No pasó mucho tiempo hasta que comprobamos lo cierta que era la primera regla de Silette sobre resolver misterios: la mayoría de la gente no quería que se desvelaran los suyos. Pero ya era demasiado tarde para parar.

A continuación empezamos a solucionar misterios en el vecindario. No faltaban crímenes, aunque sus soluciones no representaban un gran desafío. Todo el mundo sabía quién había disparado a Dwayne. Todo el mundo sabía lo del padre de LaTisha. El problema no era resolver el crimen, sino que no le importaba a nadie.
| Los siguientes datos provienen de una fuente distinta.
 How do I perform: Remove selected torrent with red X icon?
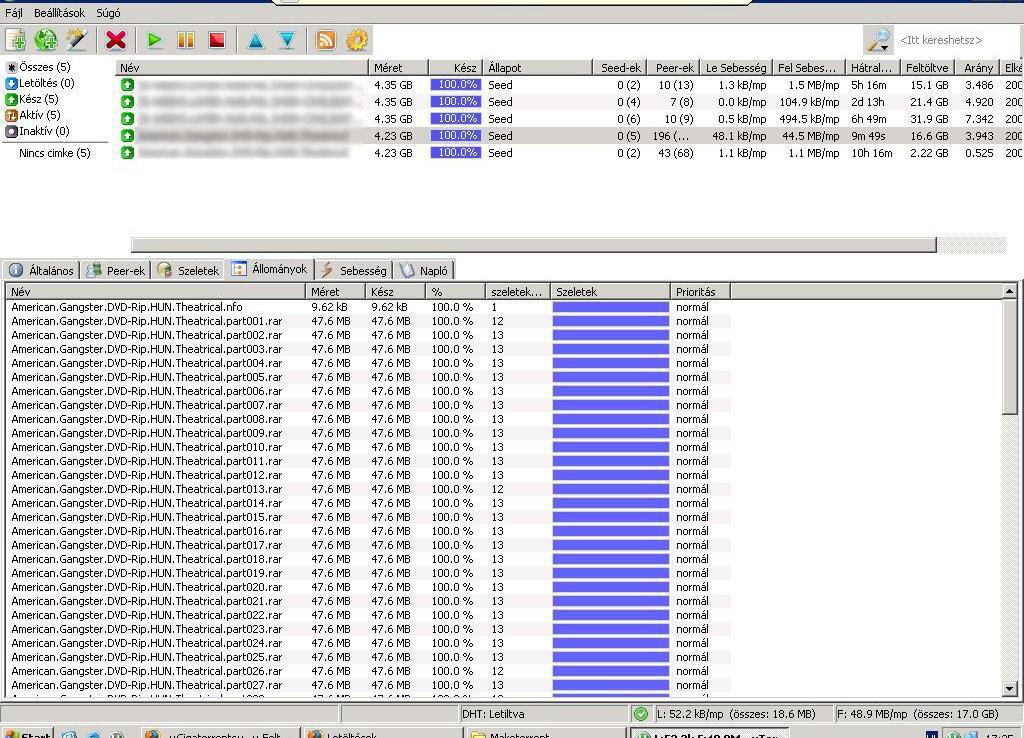coord(116,40)
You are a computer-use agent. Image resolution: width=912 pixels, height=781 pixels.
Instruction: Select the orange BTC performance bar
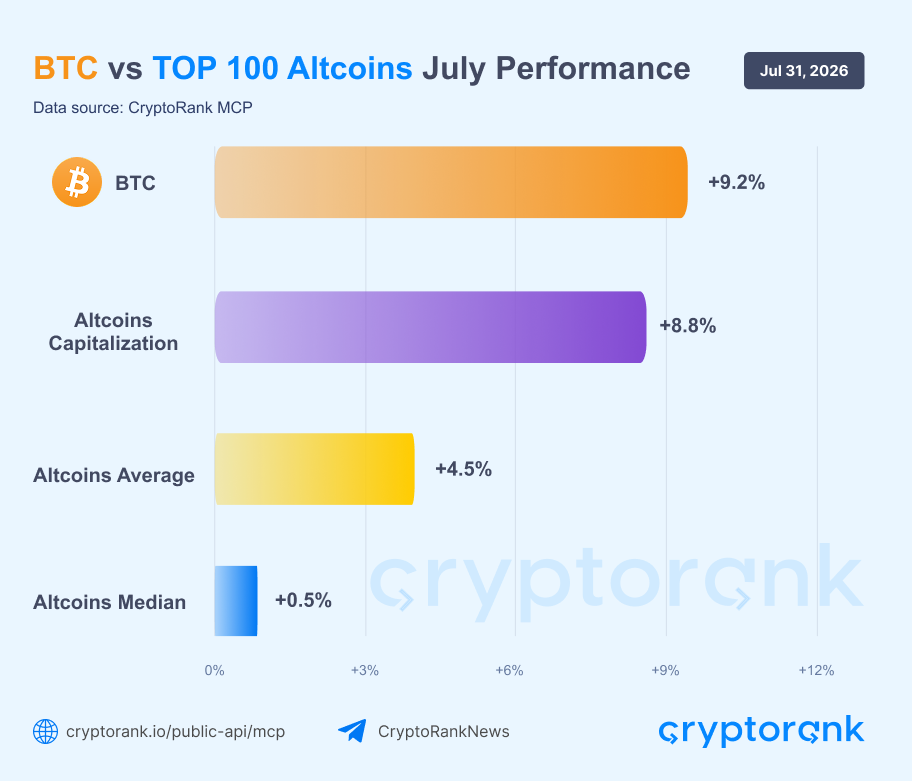[x=451, y=182]
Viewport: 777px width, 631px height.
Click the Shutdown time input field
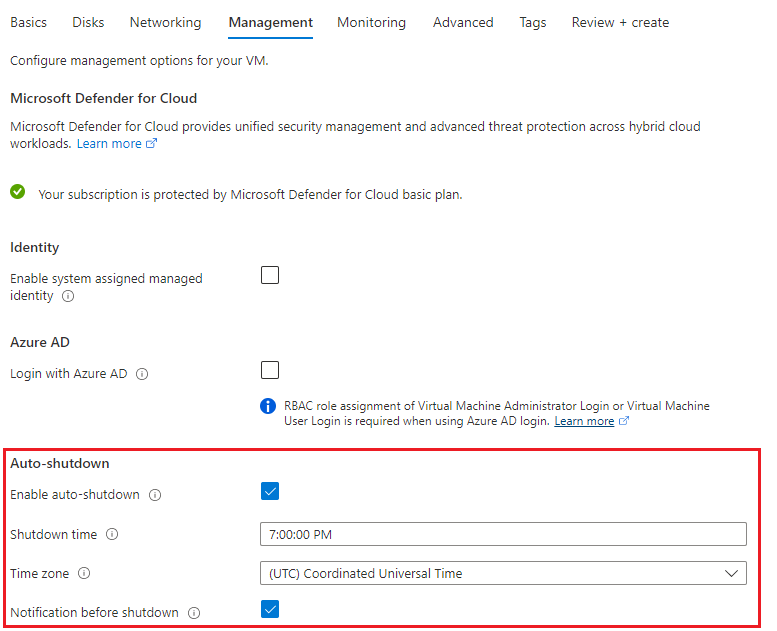tap(502, 534)
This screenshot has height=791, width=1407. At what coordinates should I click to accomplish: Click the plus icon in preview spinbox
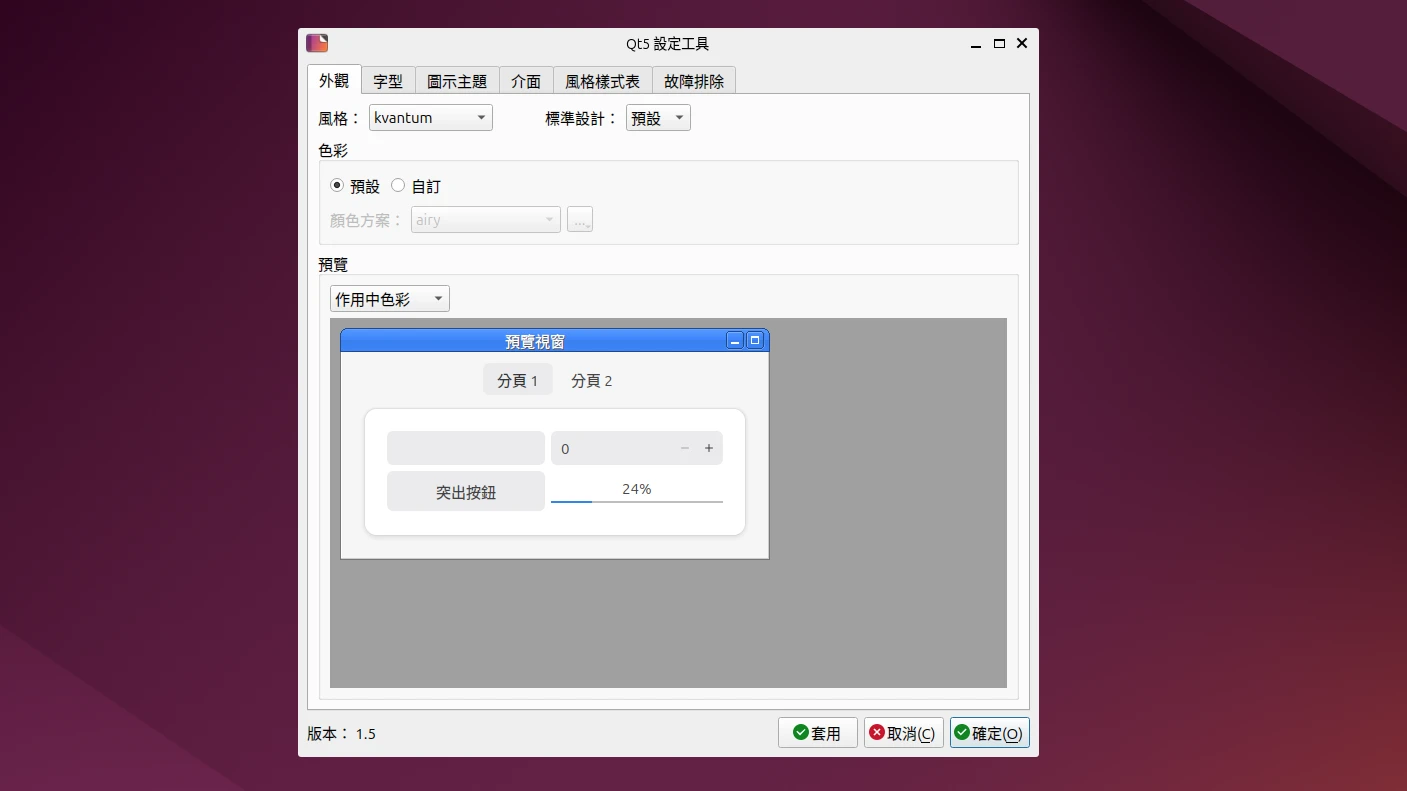point(709,448)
Cuando crecimos, nos pasamos horas en el metro. De Cloisters a Coney Island, Nueva York era nuestro. Un billete nos costaba setenta y cinco centavos y una lata de Krylon, dos dólares. Los torniquetes eran fáciles de saltar y la pintura en espray fácil de robar. Nos subíamos a los trenes y dejábamos nuestra marca donde podíamos. Algunos chicos vivían o morían por los grafitis, pero nosotras solamente queríamos dejar pruebas de que habíamos vivido.
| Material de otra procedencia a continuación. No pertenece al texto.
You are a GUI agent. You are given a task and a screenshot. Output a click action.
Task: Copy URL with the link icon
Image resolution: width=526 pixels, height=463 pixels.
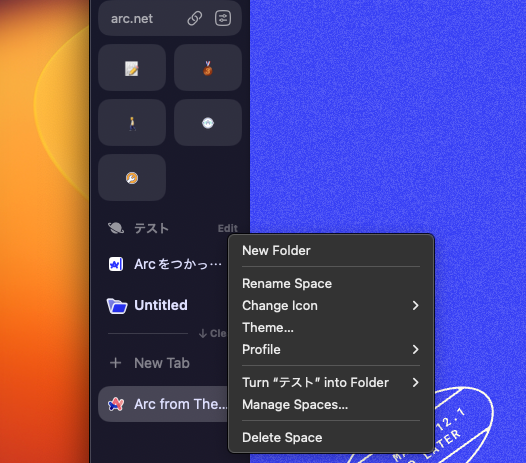(x=195, y=18)
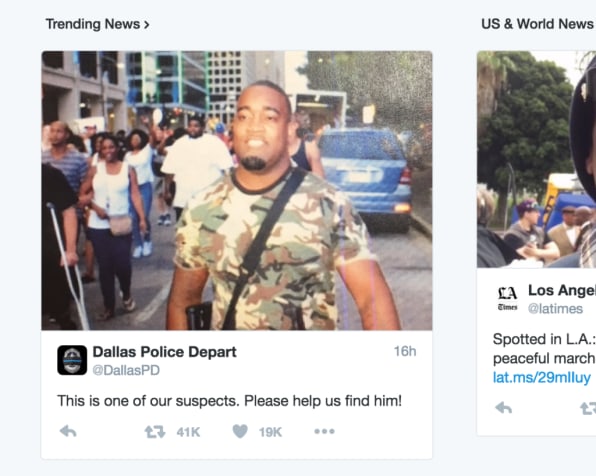Viewport: 596px width, 476px height.
Task: Reply to the Dallas Police tweet
Action: coord(68,432)
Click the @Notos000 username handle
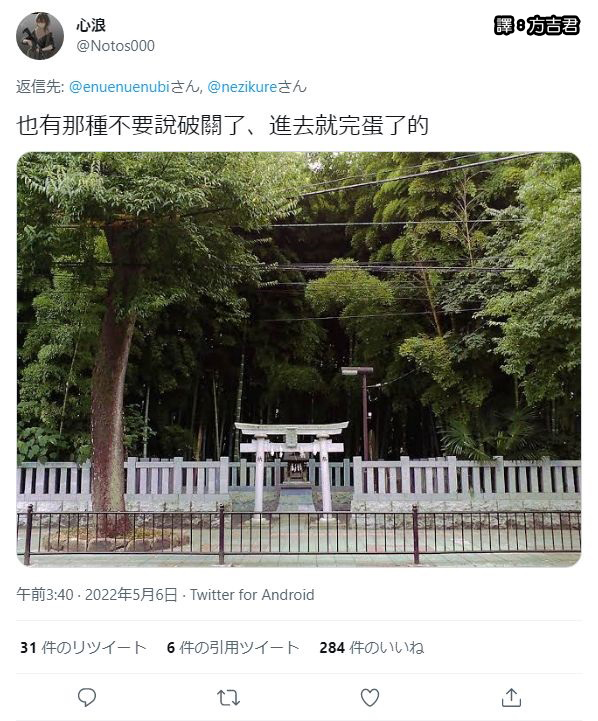 [115, 46]
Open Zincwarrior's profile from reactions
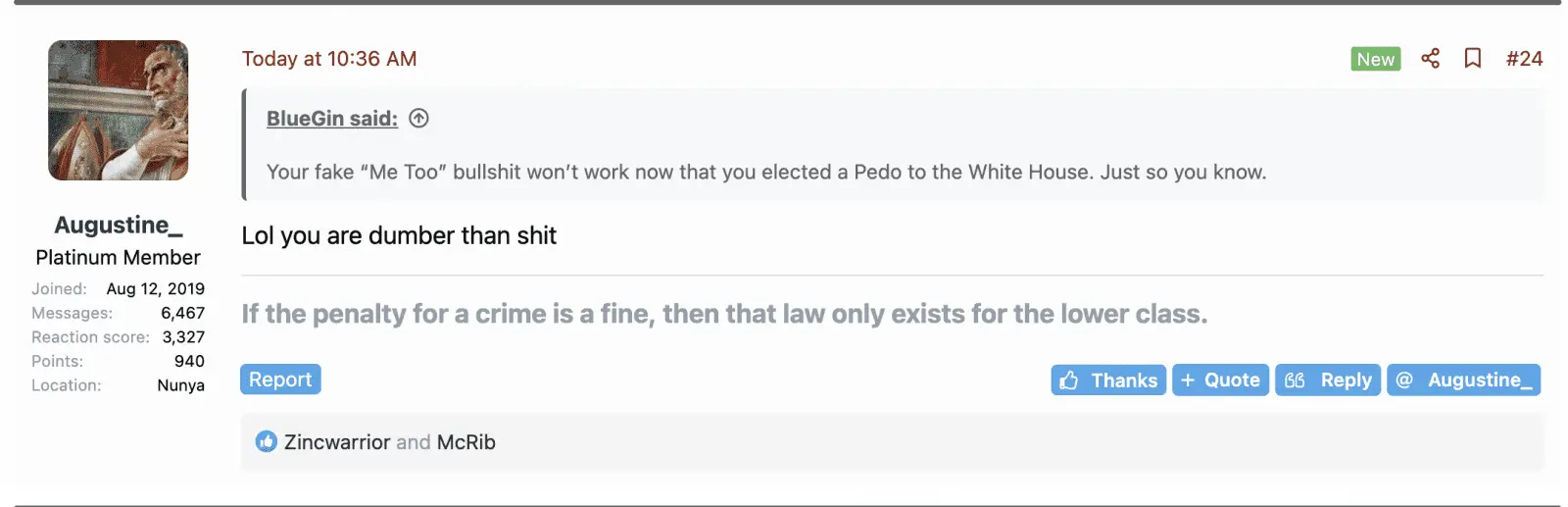 337,442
Nueva York fue nuestro misterio particular. Como niños solos en el bosque, seguimos nuestro rastro de miguitas allá donde nos llevó. Nadie se preocupaba por nosotras, nadie nos echó de menos. Nuestro único encuentro con una autoridad adulta fue con los polis, y todo lo que nos dijeron fue «Vaciad esa botella», «Metedla en una bolsa de papel» o «Tiradla a la basura».

Hicimos grafitis y compramos discos juntas; juntas peinamos las tiendas de segunda mano buscando ropa y libros; juntas pillamos bolsitas de hierba y nos tomamos pintas de vodka en la avenida Myrtle; juntas falsificamos la edad de nuestros pases del autobús para colarnos en conciertos; juntas recorrimos el metro hasta el final de la línea y juntas conocimos a otros como nosotras, toda una ciudad de chicos como nosotras, de esos chicos que todos los barrios y todas las casas querían tener tan lejos como fuera posible.
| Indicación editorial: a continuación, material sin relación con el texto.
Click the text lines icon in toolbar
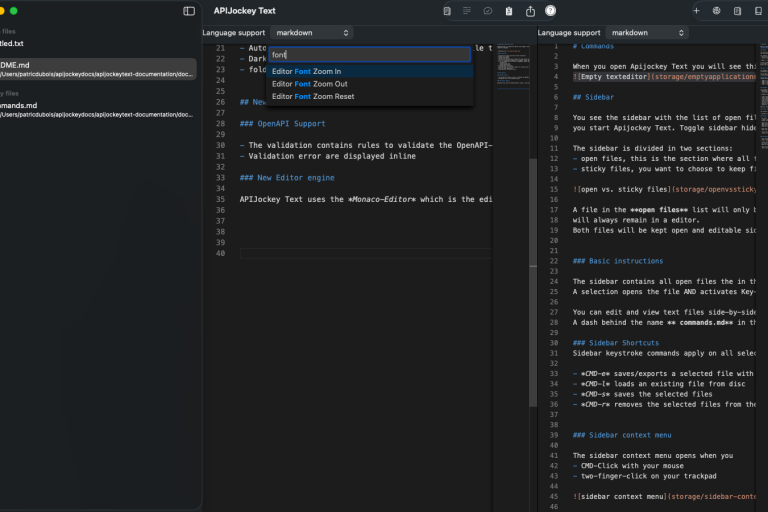Image resolution: width=768 pixels, height=512 pixels. [467, 11]
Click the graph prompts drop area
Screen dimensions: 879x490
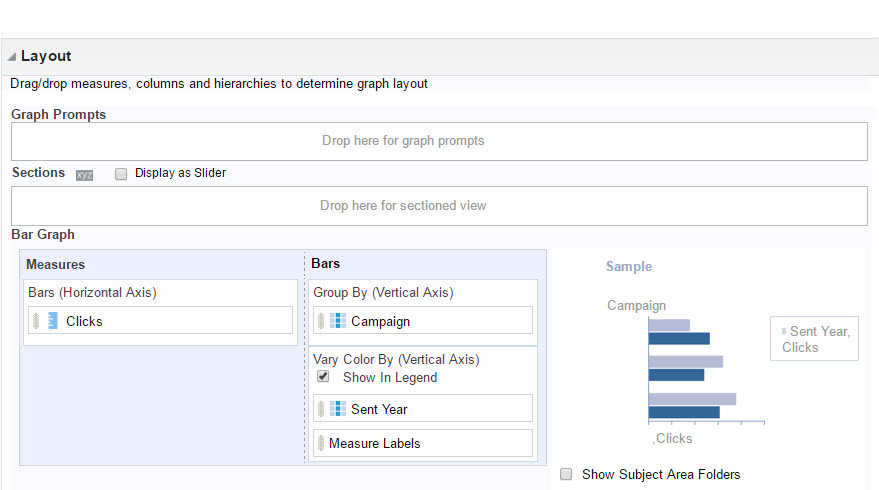tap(439, 141)
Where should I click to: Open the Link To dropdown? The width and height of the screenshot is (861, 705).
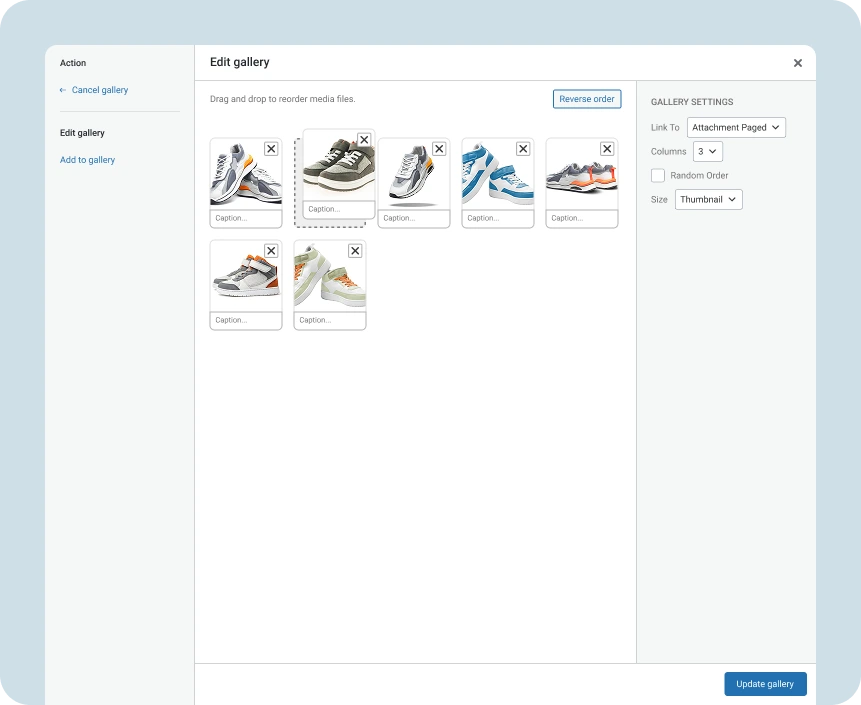click(736, 128)
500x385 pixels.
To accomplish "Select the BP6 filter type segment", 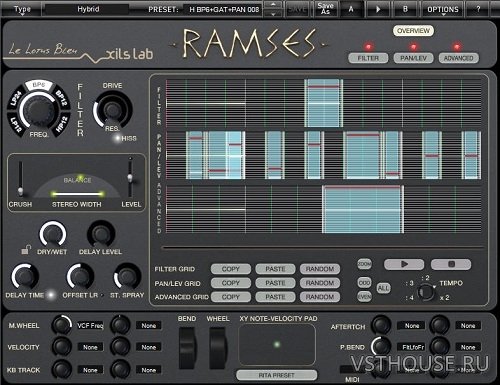I will point(39,85).
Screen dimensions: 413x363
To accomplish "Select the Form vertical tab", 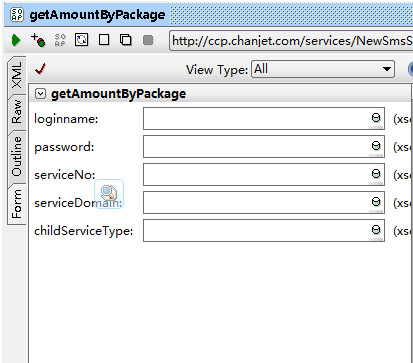I will (x=17, y=204).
Pero había una gran diferencia entre nosotras y los chicos que conocimos. Nosotras habíamos leído Détection y ellos no.

Hacia 1985 habíamos empezado a leer los periódicos, a ver las noticias y a intentar resolver los crímenes que leíamos. Ese año fueron asesinadas más de cien personas en la ciudad de Nueva York; sólo en nuestro barrio se producían uno o dos tiroteos a la semana.

Sin embargo, descubrimos que la ciudad, en general, no era tan distinta de nuestro vecindario. A veces, el problema no era resolver el caso, sino encontrar a alguien que tuviera algún interés en que se solucionara.

«La pista a la que se le puede poner nombre no es la pista permanente», escribió Silette. «El misterio al que se le puede poner nombre no es el misterio permanente.»